» **Supplied material**:

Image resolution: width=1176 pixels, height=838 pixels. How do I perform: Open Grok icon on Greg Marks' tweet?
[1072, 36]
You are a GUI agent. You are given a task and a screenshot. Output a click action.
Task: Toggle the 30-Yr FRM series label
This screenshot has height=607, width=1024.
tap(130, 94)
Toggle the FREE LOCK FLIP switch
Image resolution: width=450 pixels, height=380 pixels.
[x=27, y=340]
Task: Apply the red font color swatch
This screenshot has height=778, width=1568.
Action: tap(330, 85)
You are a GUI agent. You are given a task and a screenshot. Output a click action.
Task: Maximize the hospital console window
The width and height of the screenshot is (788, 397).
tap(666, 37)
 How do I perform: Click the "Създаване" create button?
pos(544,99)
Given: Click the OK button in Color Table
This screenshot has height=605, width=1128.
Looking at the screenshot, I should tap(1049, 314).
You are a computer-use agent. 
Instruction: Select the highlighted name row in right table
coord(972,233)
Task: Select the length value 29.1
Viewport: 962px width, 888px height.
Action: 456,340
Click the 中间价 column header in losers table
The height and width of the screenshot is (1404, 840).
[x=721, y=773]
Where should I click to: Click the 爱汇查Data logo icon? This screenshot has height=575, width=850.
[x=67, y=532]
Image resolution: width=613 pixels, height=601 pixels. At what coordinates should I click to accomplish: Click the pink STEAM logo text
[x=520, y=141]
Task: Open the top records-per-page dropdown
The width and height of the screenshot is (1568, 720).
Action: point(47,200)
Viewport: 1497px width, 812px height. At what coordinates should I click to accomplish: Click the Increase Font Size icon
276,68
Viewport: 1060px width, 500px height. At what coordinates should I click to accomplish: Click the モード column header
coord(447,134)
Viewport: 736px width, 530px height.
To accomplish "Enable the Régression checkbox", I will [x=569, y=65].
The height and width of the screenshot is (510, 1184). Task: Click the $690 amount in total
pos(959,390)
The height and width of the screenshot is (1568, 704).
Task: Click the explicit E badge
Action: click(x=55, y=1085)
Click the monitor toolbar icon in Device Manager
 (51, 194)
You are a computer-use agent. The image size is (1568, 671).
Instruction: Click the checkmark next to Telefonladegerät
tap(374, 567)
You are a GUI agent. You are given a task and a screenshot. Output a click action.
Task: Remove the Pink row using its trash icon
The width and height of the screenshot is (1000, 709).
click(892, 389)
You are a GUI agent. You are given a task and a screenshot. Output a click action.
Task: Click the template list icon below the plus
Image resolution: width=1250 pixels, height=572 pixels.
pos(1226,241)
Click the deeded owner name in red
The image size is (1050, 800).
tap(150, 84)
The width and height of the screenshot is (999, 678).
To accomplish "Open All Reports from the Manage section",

» **Work to be completed**: Retype the entries above exactly, but only from the line containing "How do I perform: Click" through the line containing "Task: Select the length value 29.1", both included.

» **Task result**:
 How do I perform: Click the "Създаване" create button?
pos(544,99)
Given: Click the OK button in Color Table
This screenshot has height=605, width=1128.
Looking at the screenshot, I should tap(1049, 314).
You are a computer-use agent. 
Instruction: Select the highlighted name row in right table
coord(972,233)
Task: Select the length value 29.1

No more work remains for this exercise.